Millions of workers have been displaced by robots. Or, if they have managed to keep their jobs, they’re being deskilled and transformed into appendages of automated machines. We also know that millions more workers and their jobs are threatened by much-anticipated future waves of robotics and other forms of automation.

But mainstream economists don’t want us to touch those robots. Just ask Larry Summers.

Summers is particularly incensed by Bill Gates’s suggestion that we begin taxing robots. So, he trots out all the usual arguments, hoping that at least one of them will stick. It’s hard to distinguish between robots and other forms of automation. Robots and other forms of automation produce better goods and services. And, of course, automation enhances productivity and leads to more wealth. So, we shouldn’t do anything to shrink the size of the economic pie.

This last point has long been standard in international trade theory. Indeed, it is common to point out that opening a country up to international trade is just like giving it access to a technology for transforming one good into another. The argument, then, is that since one surely would not regard such a technical change as bad, neither is trade, and so protectionism is bad. Mr Gates’ robot tax risks essentially being protectionism against progress.

Progress, indeed.

What mainstream economists like Summers fail to understand is that not touching the robots—or, for that matter, international trade—means keeping things just as they are. It means keeping the decisions about jobs, just like the patterns of international trade, in the hands of a small group of employers. They’re the ones who, under current circumstances, appropriate the surplus and decide where and how jobs will be created—and, of course, where they will be destroyed. Which, as I explained last year, is exactly how international trade takes place.

And because employers, now and as Summers would like to see the world, are the ones who are allowed to retain a monopoly over jobs and trade, they also decide how the economic pie is distributed and redistributed. Tinkering around the edges—with the usual liberal shibboleths about the need for “education and retraining”—doesn’t fundamentally alter the fact that workers remain subject to decisions about technology and trade in which they have no say. Workers are thus forced to have the freedom to adjust, with more or less government assistance, to decisions taken by their employers.
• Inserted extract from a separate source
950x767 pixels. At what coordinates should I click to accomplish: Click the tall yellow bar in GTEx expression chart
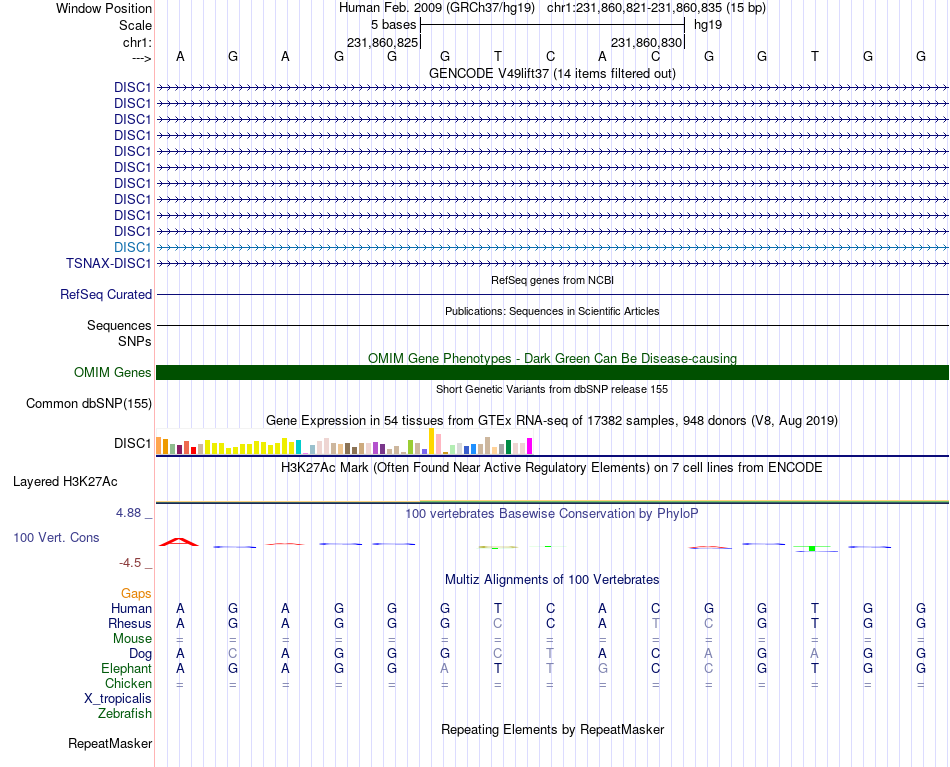pyautogui.click(x=431, y=441)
And to sit back and admire, but not touch, the growth in productivity.*


*And that’s pretty much what Brad DeLong also recommends in making, for the umpteenth time, the argument that today, the world’s population is, on average, many times richer than it was during the long preceding age—because both average wealth and consumer choice have increased. Delong, like Summers, doesn’t want us to touch the “innovations that have fundamentally transformed human civilization.”

  1. John Wilkins says:

    Robots and technology will essentially make economic growth limitless. It will result in the exponentially greater work specialization of humans, dramatically boosting productivity. The American economy is defined by global economic activity, not just activity in the fifty states. Economic growth is achieved through global cooperation with the world’s labor force while employing the world’s productive capacity. Just think how often even today you are doing so many things without any human interaction. Even if the United States was an island, economic capacity would never have limits thanks to technological advances that always and everywhere mitigate future labor shortages. Very soon we will have driverless vehicles and retail stores with very few staff. The only thing that will hold us back is the inability to solve our big social problems like inequality, poverty and education.